Chosen Soldier - Dick Couch [2]
After 9/11, Army Special Forces were quickly deployed to Afghanistan. There they executed a classic unconventional-warfare campaign, an astonishing feat of arms in which the Green Berets taught and fought with distinction. The Northern Alliance, with their Army Special Forces mentors and backed by American precision airpower, swept through that feudal nation in only a few months—something the Soviet army couldn’t do in more than a decade of fighting. The invasion of Iraq was a classic exercise in conventional maneuver warfare. The 3rd Infantry Division and the 1st Marine Expeditionary Force, under the superb direction of General Tommy Franks, made short work of Saddam’s army. In both these campaigns, our conventional military and special operations forces were magnificent. Technically and professionally, our forces were overwhelming. In both cases, and unlike previous wars, we took the ground and were able to leave the infrastructure largely intact. But while we won the physical terrain, we didn’t entirely win the human terrain. That’s still being contested. In Afghanistan and Iraq, our enemies learned a great deal about how to fight us. It’s unlikely that they will ever again expose themselves to our conventional military might or our airpower. They’ve gone to ground—deep in the mountains and deep into the local populations.

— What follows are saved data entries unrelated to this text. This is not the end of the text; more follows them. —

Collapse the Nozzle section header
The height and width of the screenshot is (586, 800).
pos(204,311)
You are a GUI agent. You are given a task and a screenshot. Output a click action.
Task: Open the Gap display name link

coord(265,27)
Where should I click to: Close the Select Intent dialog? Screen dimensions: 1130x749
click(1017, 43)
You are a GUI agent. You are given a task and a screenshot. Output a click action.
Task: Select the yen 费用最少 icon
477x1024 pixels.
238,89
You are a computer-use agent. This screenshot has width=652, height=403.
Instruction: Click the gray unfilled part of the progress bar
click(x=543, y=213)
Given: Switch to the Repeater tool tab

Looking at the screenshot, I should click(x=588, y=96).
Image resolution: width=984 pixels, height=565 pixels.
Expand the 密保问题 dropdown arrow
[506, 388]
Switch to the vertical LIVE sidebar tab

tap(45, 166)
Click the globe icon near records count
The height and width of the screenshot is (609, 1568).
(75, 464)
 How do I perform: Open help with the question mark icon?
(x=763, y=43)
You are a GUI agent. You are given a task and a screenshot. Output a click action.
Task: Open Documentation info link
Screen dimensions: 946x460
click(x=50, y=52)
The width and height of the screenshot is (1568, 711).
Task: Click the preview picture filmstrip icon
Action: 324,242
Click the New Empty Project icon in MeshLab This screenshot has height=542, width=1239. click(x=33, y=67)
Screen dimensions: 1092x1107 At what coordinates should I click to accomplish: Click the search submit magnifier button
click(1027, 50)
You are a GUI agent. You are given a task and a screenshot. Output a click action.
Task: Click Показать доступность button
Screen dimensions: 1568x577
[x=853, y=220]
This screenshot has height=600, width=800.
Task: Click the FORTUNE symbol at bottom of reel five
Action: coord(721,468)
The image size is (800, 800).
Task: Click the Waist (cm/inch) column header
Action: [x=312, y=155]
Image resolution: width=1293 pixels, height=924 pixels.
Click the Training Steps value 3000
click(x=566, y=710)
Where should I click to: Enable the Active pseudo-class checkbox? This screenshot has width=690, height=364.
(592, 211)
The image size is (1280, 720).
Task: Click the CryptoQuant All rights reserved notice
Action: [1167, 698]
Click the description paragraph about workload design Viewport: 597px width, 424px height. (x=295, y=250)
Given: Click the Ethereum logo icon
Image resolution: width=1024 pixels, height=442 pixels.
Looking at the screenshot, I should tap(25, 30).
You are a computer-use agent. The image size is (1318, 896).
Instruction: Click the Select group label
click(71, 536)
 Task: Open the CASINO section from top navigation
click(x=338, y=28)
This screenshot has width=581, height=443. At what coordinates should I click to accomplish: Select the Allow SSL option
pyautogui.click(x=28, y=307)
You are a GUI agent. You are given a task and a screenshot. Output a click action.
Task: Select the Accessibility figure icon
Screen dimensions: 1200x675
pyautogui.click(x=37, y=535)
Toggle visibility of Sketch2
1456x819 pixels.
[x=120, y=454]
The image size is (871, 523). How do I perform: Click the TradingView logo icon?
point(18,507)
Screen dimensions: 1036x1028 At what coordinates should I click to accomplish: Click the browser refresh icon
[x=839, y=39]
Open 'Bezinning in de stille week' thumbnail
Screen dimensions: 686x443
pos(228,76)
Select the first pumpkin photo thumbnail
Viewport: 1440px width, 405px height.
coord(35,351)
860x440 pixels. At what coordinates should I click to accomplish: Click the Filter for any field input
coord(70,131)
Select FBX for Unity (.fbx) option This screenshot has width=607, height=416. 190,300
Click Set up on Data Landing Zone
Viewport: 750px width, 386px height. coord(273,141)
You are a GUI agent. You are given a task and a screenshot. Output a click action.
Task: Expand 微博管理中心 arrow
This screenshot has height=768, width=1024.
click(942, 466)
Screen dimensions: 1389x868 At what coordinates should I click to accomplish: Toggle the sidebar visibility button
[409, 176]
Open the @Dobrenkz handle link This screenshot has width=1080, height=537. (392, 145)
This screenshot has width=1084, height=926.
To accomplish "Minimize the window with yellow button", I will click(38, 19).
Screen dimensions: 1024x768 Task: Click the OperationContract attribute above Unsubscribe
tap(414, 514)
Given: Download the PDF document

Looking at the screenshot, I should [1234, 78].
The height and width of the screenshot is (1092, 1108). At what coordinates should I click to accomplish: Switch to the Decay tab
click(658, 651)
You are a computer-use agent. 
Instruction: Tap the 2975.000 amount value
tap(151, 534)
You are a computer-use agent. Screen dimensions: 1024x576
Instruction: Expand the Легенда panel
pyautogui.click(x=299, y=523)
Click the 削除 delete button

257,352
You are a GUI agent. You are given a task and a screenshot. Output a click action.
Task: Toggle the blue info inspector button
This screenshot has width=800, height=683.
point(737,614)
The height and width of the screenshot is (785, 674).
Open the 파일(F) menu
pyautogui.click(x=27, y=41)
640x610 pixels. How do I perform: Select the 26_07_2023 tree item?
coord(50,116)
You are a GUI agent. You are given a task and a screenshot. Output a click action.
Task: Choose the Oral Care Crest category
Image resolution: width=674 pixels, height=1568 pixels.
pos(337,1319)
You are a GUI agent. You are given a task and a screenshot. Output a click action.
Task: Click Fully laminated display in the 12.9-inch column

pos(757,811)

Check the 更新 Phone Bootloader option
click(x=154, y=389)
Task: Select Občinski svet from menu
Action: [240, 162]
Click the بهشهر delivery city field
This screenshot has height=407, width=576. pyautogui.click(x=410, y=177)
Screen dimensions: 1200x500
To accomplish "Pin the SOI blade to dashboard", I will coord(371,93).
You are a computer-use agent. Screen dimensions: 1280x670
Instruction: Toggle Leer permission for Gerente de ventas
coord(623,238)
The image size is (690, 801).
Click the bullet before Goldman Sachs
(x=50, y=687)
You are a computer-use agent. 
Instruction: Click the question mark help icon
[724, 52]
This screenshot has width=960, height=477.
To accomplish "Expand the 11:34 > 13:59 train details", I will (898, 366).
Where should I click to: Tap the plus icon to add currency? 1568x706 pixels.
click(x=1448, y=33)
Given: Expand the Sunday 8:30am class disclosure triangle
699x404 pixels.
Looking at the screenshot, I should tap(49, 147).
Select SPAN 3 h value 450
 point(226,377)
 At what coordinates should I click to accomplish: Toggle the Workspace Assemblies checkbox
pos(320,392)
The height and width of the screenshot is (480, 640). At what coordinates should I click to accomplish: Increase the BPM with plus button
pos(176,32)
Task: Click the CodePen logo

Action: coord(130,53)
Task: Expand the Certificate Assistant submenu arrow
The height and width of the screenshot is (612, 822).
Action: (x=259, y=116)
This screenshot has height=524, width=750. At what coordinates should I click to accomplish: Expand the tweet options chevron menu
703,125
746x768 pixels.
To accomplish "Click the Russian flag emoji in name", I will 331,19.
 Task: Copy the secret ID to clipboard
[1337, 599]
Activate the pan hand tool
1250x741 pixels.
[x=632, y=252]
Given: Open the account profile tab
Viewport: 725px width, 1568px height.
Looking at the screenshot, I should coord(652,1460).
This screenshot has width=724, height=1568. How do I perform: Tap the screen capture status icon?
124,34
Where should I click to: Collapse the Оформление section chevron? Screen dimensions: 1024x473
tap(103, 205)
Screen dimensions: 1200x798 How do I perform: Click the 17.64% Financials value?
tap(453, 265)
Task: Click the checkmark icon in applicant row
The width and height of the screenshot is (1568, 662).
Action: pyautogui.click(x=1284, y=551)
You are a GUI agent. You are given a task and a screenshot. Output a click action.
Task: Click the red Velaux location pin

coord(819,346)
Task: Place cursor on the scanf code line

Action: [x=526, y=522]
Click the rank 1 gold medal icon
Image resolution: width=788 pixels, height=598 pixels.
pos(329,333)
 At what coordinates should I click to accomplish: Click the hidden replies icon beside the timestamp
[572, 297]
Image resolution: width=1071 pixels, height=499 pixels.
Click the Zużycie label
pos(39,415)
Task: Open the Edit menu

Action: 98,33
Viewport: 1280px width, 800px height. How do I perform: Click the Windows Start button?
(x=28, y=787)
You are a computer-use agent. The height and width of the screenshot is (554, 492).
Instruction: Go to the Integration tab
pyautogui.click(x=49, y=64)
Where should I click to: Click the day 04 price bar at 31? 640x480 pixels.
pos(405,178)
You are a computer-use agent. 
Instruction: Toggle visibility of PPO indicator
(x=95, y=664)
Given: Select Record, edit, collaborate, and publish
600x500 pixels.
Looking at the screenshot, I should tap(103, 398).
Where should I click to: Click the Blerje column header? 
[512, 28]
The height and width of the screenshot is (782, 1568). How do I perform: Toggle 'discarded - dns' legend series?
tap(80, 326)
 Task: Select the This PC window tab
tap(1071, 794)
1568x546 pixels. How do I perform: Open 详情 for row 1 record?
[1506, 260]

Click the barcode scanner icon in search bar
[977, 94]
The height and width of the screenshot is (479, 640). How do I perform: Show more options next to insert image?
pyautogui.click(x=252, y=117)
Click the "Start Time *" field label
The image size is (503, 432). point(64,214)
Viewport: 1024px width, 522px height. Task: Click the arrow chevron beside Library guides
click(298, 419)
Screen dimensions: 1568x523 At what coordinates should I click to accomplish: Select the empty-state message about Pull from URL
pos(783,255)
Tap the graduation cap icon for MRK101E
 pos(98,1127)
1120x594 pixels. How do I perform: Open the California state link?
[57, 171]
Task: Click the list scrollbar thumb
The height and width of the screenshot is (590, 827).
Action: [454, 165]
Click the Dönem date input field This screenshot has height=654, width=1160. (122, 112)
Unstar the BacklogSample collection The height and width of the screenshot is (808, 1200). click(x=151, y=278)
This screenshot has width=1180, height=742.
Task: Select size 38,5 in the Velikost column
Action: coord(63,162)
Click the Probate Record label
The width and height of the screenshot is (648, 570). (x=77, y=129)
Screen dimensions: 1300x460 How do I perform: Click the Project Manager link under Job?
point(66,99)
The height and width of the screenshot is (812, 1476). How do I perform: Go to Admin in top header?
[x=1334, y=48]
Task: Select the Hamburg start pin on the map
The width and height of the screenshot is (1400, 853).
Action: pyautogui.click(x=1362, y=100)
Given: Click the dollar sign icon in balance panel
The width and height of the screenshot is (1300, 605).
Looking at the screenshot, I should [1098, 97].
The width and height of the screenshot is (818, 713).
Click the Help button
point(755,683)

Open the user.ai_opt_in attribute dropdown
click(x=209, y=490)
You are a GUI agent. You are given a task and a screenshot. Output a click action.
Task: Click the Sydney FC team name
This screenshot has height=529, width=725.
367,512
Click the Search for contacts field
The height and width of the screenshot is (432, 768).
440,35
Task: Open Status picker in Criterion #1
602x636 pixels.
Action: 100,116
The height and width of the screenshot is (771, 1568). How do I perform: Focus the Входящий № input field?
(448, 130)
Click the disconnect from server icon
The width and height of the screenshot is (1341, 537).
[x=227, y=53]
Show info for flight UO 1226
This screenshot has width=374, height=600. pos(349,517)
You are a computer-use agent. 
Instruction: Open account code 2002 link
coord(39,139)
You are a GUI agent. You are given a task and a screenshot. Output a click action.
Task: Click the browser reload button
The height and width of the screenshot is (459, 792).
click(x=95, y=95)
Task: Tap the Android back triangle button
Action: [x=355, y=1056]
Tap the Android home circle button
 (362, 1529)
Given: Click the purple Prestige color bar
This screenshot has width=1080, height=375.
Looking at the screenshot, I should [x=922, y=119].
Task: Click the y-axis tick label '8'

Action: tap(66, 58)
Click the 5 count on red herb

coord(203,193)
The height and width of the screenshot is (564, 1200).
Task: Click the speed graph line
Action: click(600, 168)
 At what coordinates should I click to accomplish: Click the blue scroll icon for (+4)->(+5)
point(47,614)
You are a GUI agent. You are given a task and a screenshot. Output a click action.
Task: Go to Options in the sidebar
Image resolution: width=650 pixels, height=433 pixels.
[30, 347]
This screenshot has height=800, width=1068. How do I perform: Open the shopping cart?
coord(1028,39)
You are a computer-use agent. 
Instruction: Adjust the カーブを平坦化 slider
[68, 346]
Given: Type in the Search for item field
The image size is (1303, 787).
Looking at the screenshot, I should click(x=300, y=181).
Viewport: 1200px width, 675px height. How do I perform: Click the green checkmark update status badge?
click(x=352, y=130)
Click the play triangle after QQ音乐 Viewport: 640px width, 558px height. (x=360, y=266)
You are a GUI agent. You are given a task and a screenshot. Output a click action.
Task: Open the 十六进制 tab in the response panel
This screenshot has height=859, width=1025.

The enemy has taken up the tools of the insurgent. In doing so, they’ve largely denied us the use of our technology and our conventional military superiority. And now, we must go into the mountains and the cities—among the tribes, the clans, and the urban populations—and find this elusive and deadly foe. To do this, we need the help of the locals. Simply stated, if we lose or fail to gain the popular support of the people, we lose it all. Our initial victories in Afghanistan and Iraq will have been for nothing.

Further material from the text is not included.